Yes, Plinkett is right: many people don't go to movies to be intellectually challenged, but that isn't because--as Plinkett implies--they are mass-culture zombie drones who prefer shopping at Walmart and going to Applebees; they can't think for themselves. Enjoying Titanic, shopping at Walmart, and eating at Applebees may be the favorite choices of many people--that's okay! These people usually find enough challenges in their work or their schooling or their home lives. They don't expect their entertainment to satisfy them in the same way that entertainment-buffs do.

And I like this!
Like me (an entertainment-buff), they expect different experiences from different things. I kind of hate Titanic but I did see it about 5 times in the theater because I got fascinated by the (inaccurate) history (I'd sit on the edge of my seat, armed with my latest set of factoids, waiting for the ship and the iceberg to collide). When it comes to popular movies, I happen to like Tangled and Toy Story. I also like The Man Who Never Was. I also like Moonstruck. I also watch stuff by Hayao Miyazaki. And sometimes even European foreign films, like Bread & Tulips.

When I go to see the equivalent of Titanic, I may or may not like it, but I expect it to be what it is: a fun, populist story. Sure, I've avoided Avatar as much as a person can avoid a movie. But I know outside-the-box thinkers who loved it. And I really enjoy, and occasionally rewatch, Jurassic Park as well as the first Pirates of the Caribbean; I adore Jackson's Tolkien series.
I rewatch all seasons of the Golden
Girls once a year. Oh no! Another
popular thing I like--oh, the shame!

When I go to McDonalds, I want McDonalds, not steak sirloin. Cause steak sirloin would be weird. I like Hershey's chocolate bars despite knowing that by "real" chocolate standards, they are the essence of average.

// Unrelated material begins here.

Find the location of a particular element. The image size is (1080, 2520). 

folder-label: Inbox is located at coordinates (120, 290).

By the way, I've eaten at Applebees. And Lobster Shack. And fancy hoity-toity restaurants. And Mom and Pop places. And Indian food at home. And I shop at Walmart. And local stores. And Bullmoose (dangerous place for the wallet).

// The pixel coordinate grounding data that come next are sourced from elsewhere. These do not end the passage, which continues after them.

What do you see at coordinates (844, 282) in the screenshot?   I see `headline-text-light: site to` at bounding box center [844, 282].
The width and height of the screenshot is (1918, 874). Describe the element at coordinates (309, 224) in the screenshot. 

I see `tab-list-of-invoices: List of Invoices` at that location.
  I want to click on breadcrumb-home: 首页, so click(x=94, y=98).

Plinkett makes the same mistake at the end of the Titanic review as Cameron does with his Titanic characters: all people of a certain class/genre fit into one category, or people-who-like-this-average-movie=dumb=like-all-this-other-dumb-average-stuff-too-all-the-time.

Since it is Plinkett, I'll give him the benefit of the doubt and suppose that maybe his anti-populist attitude was on purpose. But he doesn't undermine his snooty attitude with a joke (like usual). So I'm afraid he has revealed himself as more snob than populist.

Too bad.

1 comment:

FreeLiveFree said...

I like artist and challenging works. I like Gene Wolfe novels and "The Prisoner" TV series. I've actually read Ulysses TWICE.

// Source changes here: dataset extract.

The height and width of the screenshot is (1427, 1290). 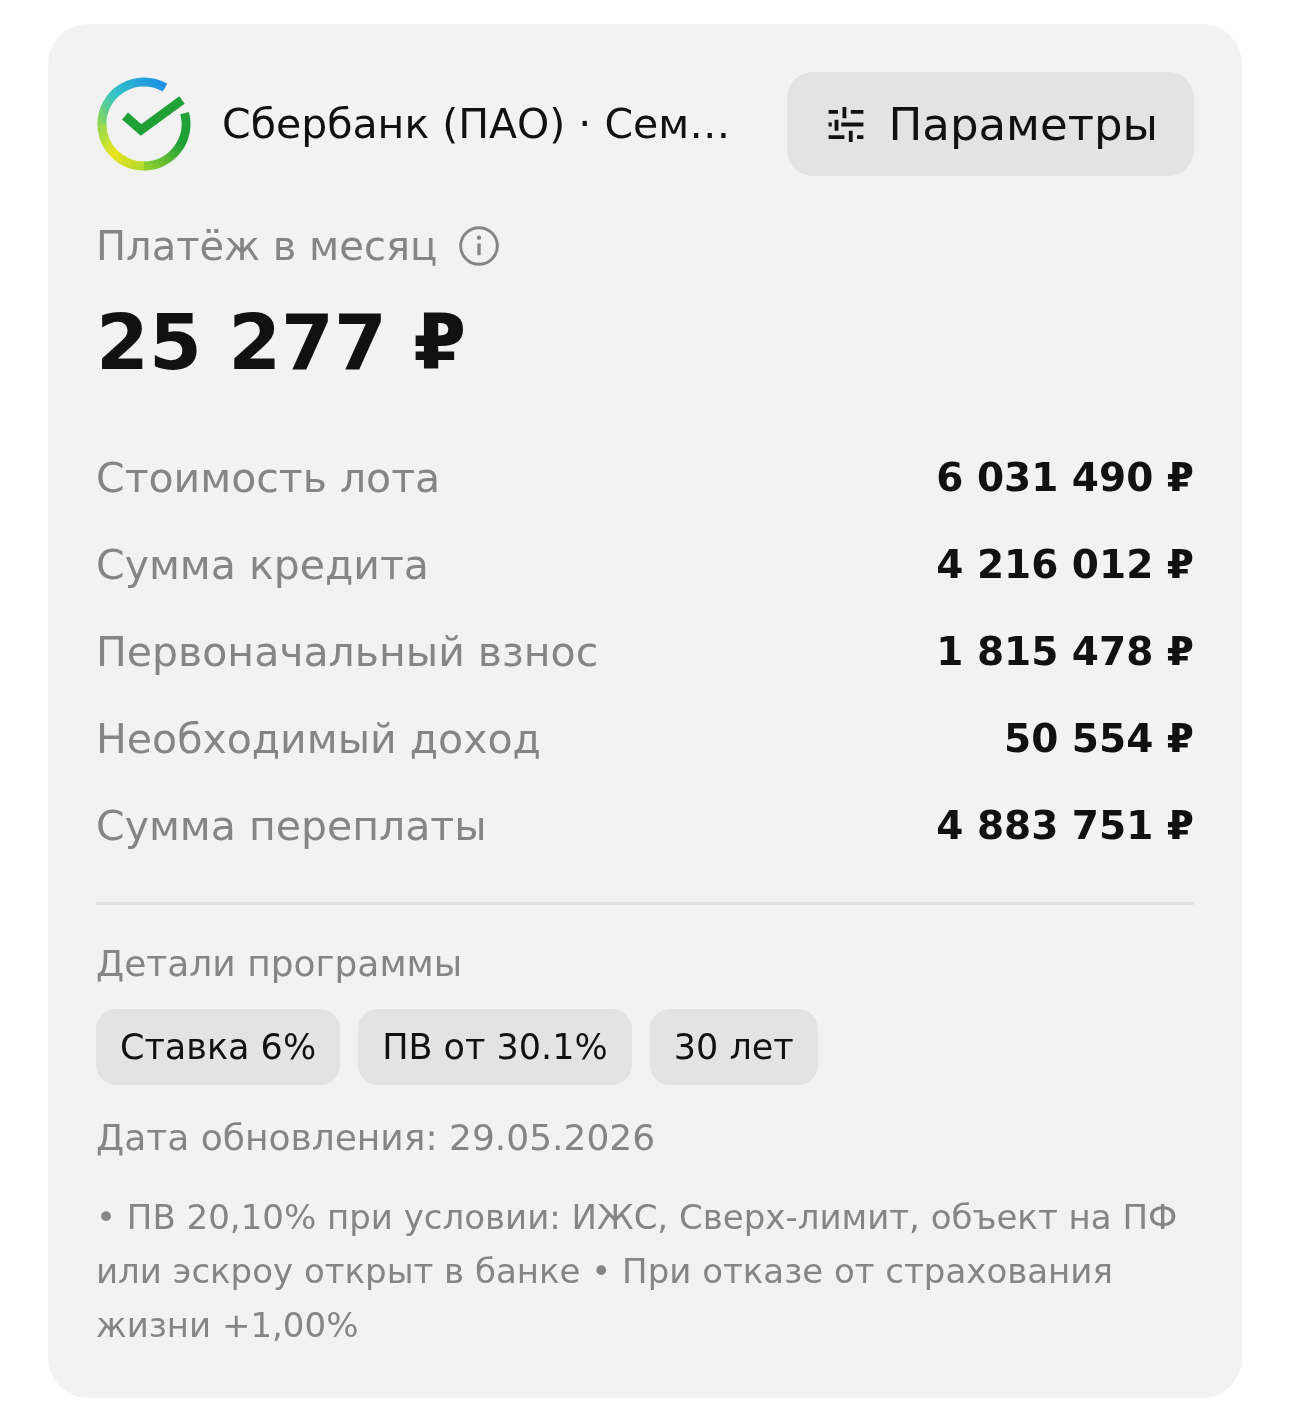 What do you see at coordinates (638, 1272) in the screenshot?
I see `program-notes: • ПВ 20,10% при условии: ИЖС, Сверх-лимит, объект на ПФ или эскроу открыт в банке • При отказе от страхования жизни +1,00%` at bounding box center [638, 1272].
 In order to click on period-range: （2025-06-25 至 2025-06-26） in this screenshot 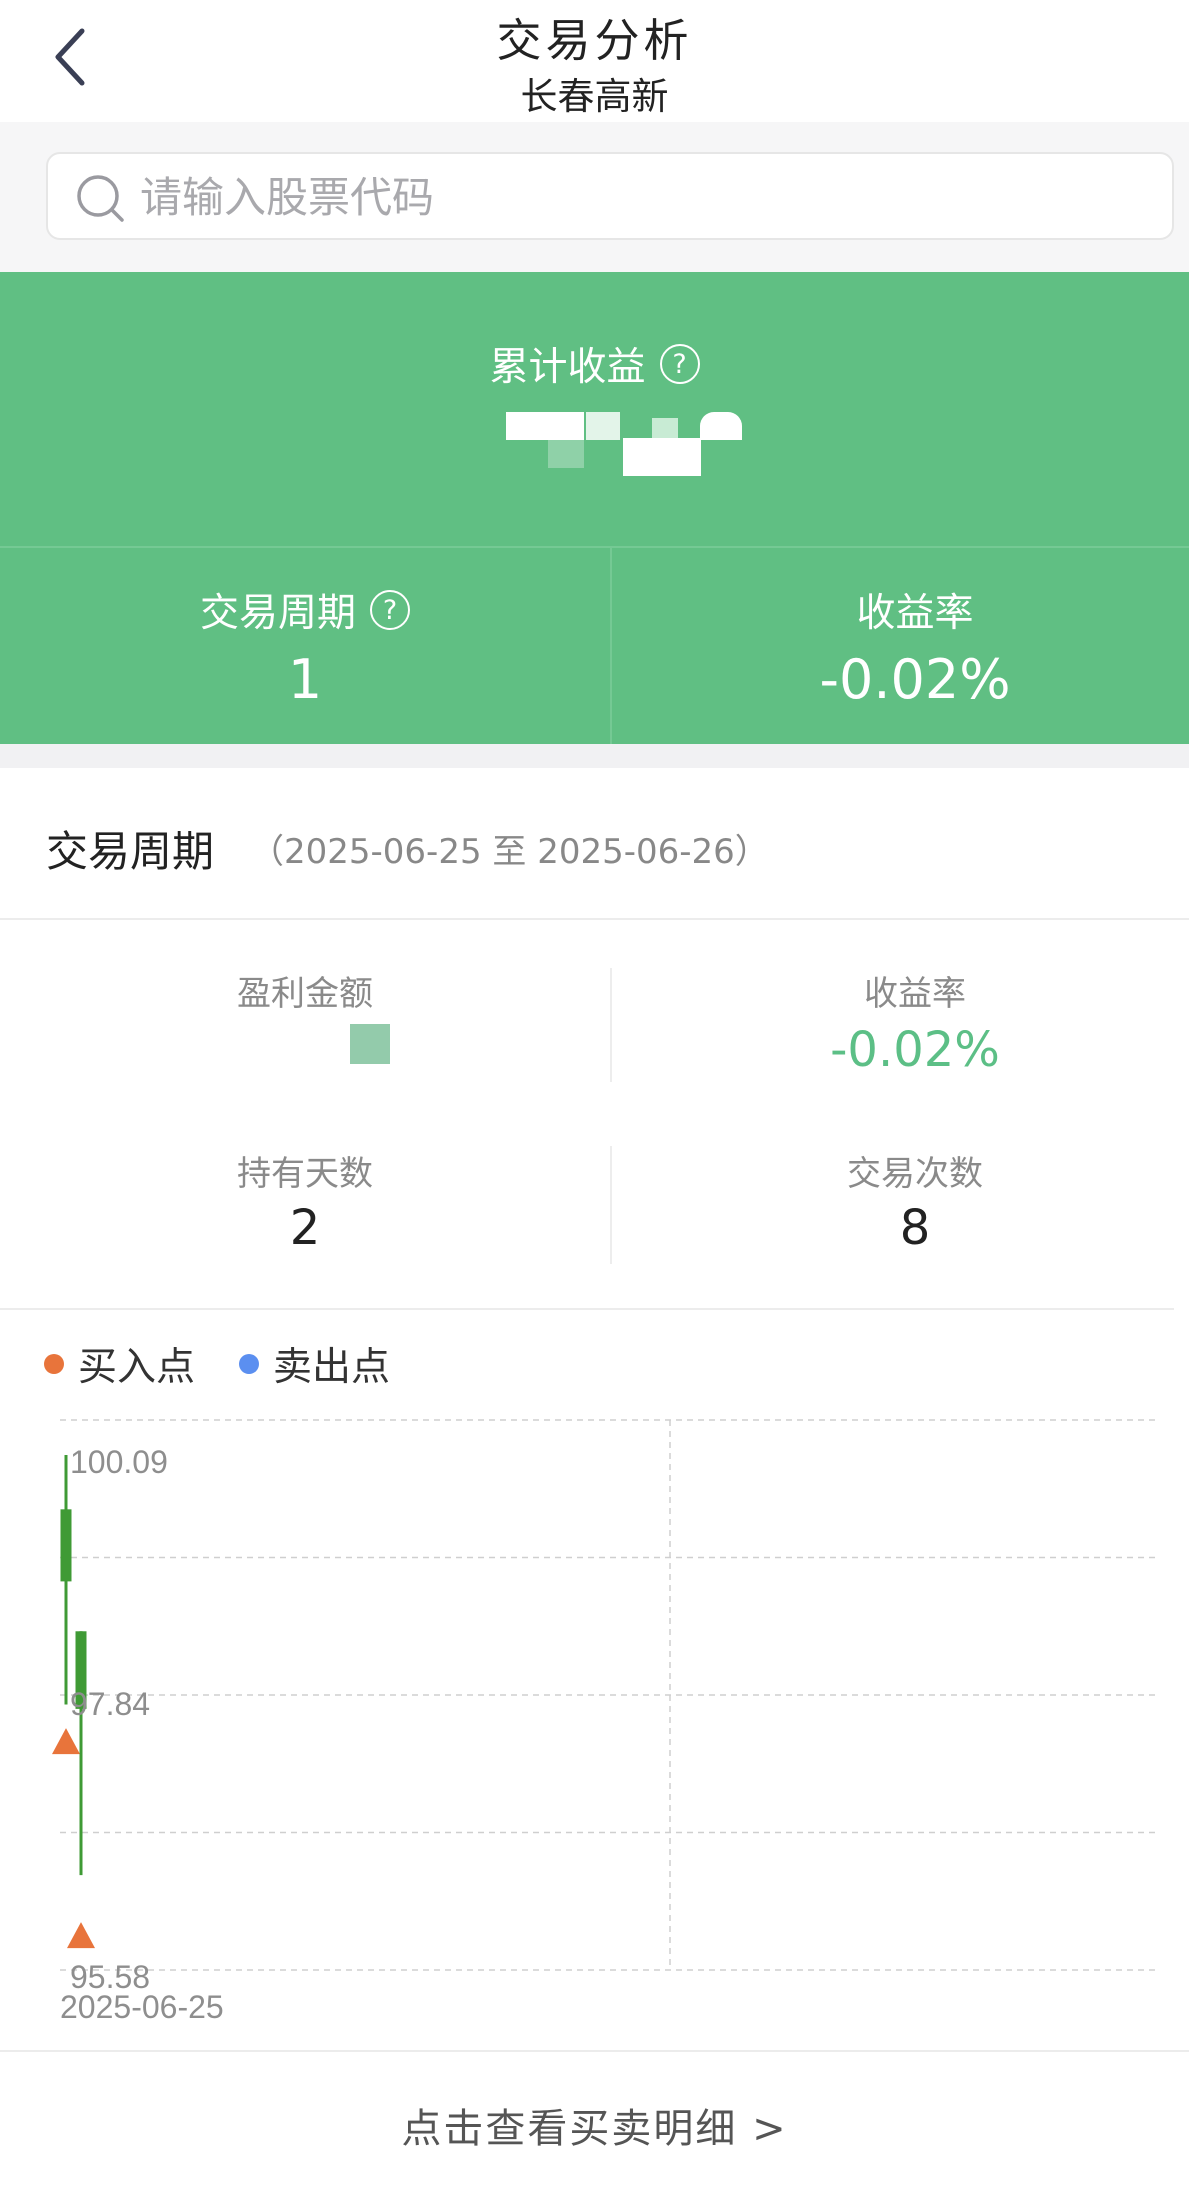, I will do `click(510, 852)`.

I find snobbery utterly repugnant.

Thing about snobs is that they don't like people being snobs. I want saw a video on American Culture with discussion between two Conservative/Libertarian commentators. One commentator started out complaining about snobbery of elite liberals who look down on American culture. The commentator mentions Rock and Roll as an example. The first turns around and huffs and puffs about how degenerate Rock and Roll is. He just hated people being snobby about the things he liked.

The odd things some of the so called low arts seem deeper than the high art. There was an action adventure series called The Destroyer. The series had a great deal of social/political satire. (Often more than action adventure elements.) It satirized the social justice warrior mentality long before the phrase was invented. South Park has a lot of gross out jokes, but it is pretty spot on with it satire.